As expected, we found that patients with RP have a reduced QOL, and experience challenges relating to work or school, daily activities, driving, and mental health. This is consistent with prior studies [38,39,40], and highlights the need for new treatments and support to improve the lives of affected patients. Although no disease-modifying therapy for RP exists currently, the gradual progression of symptoms may allow patients time to prepare, through vocational or other forms of training, to improve their QOL. Additionally, some patients are diagnosed with RP at an early age, with a reported average age of onset of autosomal recessive and autosomal dominant cases of 8 and 20 years, respectively [23]. Patients who have lived with visual impairment for most of their life may report fewer impacts to their QOL compared with those with a later onset of disease. These conditions, which differ from those in other diseases that cause visual impairment, may affect the attitudes of patients with RP toward visual impairment.

While the patients in our study reported considerable economic and QOL impacts, we consider that these impacts were likely underestimated. Although no data were gathered regarding the ratio of caregivers to patients, we assumed that each patient had no more than one caregiver. If this assumption was incorrect and some patients had more than one caregiver, this would increase the expected cost per patient from caregiver-related costs. Similarly, the cost of paid care may have been underestimated as 27 patients stated that they received paid care but did not provide information regarding the associated expenses. Thus, any costs of paid care for these patients were not included. Costs related to depression included the cost of suicide and direct medical expenses; however, this might not have accounted for the broader impact of poor mental health on the affected patients and their families. In this study, we used the published cost of depression to calculate both depression and anxiety costs. The cost of depression and anxiety may be similar per patient, as the prevalence of anxiety is estimated to be twice as high as that of depression [41], and in Japan, the reported annual cost of anxiety (20.5 billion USD [41]) is approximately twice that of depression (11.0 billion USD [24]). Therefore, we believe that using the reported cost of depression to calculate the depression and anxiety costs, in the absence of a published cost per person of anxiety, is appropriate. Regarding education costs, we only captured the costs for aids related to education, and there may be other education-related expenses borne by patients with RP. For example, attendance at specialized schools may involve additional patient costs. In addition, four patients reported attending classes and only one was below 18 years of age. This small sample size of patients with RP in education suggests that costs related to inadequate education support were not captured.

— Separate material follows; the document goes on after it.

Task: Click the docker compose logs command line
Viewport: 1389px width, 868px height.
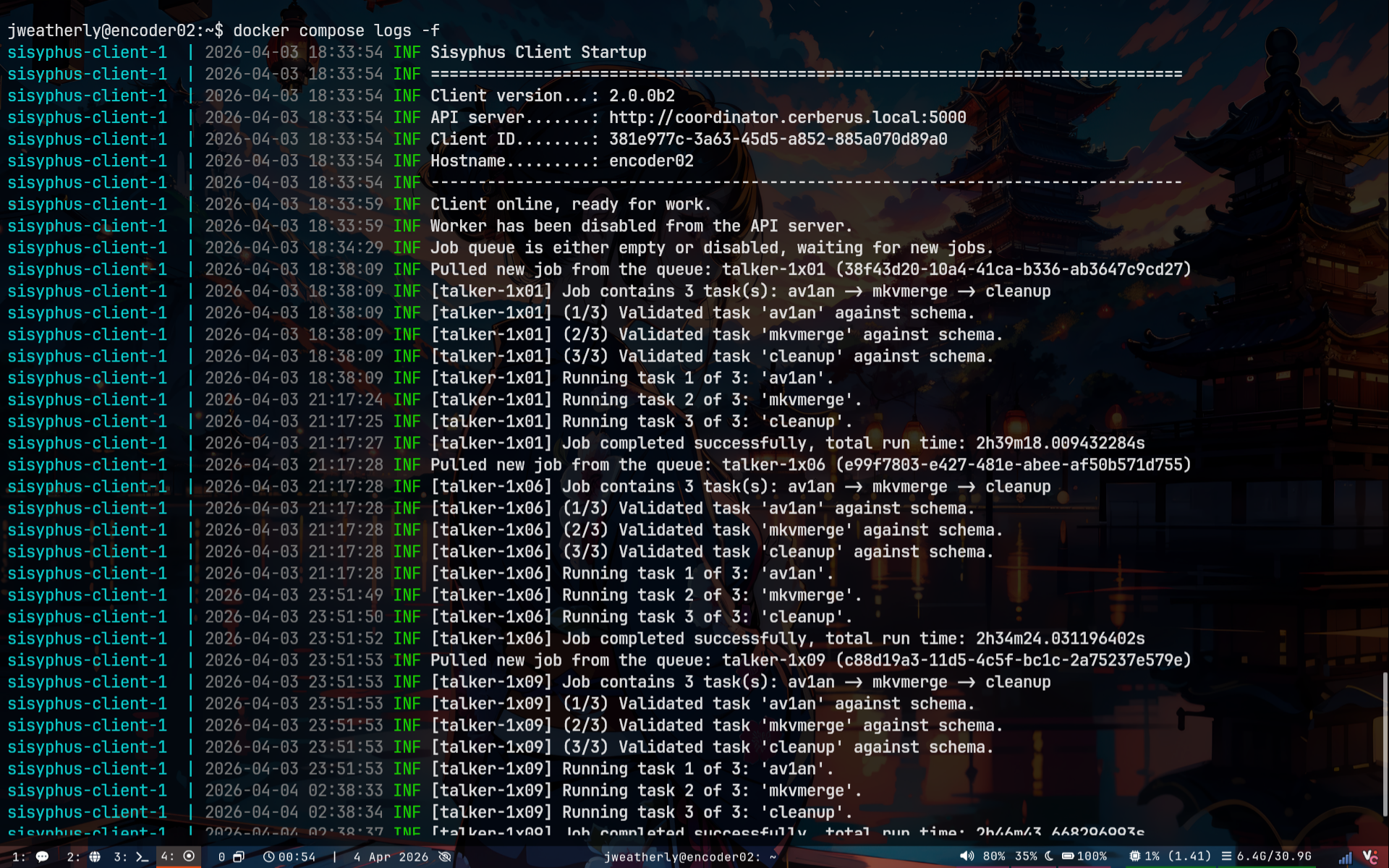Action: (x=336, y=30)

There are several limitations of this study. As this study relied on each patient’s self-reported economic and QOL impacts, the data may be affected by recall bias. The study may also have a selection bias, as patients were identified via the JRPS and must have presently or previously had a Specific Medical Expenses Recipient Certificate (for Designated Intractable Diseases) and the sample size was limited. Furthermore, although some respondents were interviewed by telephone, the use of a web-based system may have deterred elderly patients from participating, since they are often less technologically adept compared with younger patients. Accordingly, we recommend that the findings from this study be considered in the context of their internal and external validity.

Conclusions

The economic burden per RP patient was estimated to be 218,520 yen (2176 USD) per year and 18,523,909 yen (184,501 USD) over the patient’s lifetime. In an exploratory analysis (robustness testing), the estimated economic burden per RP patient increased to 783,176 yen (7801 USD) per year and 66,389,827 yen (661,253 USD) over the patient’s lifetime. It was demonstrated that the work productivity, activity, and QOL of patients with RP were all reduced by the effects of the disease.